- Supplied records
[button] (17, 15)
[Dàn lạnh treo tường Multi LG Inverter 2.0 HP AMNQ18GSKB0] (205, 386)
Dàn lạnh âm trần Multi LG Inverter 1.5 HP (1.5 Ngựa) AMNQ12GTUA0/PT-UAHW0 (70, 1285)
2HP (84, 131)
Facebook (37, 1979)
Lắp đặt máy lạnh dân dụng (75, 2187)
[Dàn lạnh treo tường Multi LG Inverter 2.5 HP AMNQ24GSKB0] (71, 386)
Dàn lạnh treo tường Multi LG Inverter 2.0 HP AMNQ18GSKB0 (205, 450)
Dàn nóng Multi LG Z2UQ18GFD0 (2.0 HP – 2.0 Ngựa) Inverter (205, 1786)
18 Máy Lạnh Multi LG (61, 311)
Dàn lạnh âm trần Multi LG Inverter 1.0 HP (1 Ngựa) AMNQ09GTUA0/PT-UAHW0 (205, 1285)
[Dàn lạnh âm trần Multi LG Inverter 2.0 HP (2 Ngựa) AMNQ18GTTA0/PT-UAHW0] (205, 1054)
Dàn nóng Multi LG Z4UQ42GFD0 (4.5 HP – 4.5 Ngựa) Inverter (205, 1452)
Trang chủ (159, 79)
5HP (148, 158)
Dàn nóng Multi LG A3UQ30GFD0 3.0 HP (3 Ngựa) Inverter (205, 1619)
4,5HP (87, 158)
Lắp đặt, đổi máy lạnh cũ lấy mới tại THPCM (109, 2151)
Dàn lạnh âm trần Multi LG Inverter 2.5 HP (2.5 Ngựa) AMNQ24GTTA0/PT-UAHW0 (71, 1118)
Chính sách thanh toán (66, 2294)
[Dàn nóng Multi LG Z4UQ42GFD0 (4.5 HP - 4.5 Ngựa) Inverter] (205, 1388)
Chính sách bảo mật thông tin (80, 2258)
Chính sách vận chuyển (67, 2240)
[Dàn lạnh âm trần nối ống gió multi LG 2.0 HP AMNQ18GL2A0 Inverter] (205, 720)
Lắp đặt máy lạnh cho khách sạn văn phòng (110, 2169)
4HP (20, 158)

- Description of the task
State how many lines of the data contain the word "trần". Nothing besides the number belongs in the reply.

- Reply to the task
5